## [To do]
For each line in the data below that holds "agent", return a copy.

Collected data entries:
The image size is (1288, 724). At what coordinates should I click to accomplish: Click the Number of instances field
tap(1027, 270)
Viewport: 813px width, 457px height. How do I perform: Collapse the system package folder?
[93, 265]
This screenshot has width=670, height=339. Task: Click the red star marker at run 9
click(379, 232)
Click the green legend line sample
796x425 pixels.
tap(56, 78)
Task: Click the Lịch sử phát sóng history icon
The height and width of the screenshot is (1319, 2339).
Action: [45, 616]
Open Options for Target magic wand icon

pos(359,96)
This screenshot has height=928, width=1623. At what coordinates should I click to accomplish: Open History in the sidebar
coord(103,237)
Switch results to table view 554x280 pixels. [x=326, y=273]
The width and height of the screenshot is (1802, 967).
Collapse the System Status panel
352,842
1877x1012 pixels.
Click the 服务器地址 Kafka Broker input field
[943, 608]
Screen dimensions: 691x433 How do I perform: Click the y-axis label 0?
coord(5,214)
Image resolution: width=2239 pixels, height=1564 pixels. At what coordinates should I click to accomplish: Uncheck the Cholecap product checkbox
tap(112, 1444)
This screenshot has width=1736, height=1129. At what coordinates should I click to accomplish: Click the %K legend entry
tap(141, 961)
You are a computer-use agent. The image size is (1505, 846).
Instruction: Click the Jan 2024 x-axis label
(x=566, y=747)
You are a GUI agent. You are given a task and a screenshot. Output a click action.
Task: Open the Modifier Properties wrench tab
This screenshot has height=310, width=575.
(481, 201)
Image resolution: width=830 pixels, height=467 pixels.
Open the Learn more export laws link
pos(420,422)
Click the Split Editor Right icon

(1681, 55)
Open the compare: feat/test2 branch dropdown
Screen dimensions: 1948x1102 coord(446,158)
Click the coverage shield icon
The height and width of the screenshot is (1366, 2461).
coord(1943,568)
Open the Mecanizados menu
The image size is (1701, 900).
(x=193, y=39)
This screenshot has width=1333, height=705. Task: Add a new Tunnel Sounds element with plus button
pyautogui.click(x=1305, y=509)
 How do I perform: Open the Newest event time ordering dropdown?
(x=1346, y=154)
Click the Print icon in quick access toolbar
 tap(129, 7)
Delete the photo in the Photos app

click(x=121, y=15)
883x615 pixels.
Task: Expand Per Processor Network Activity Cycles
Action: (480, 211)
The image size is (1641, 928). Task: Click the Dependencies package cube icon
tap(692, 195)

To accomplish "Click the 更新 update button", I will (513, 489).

## [Solved exercise]
You are a computer-use agent. The image size is (1505, 846).
You are a GUI agent. You are given a task and a screenshot. Output a click action.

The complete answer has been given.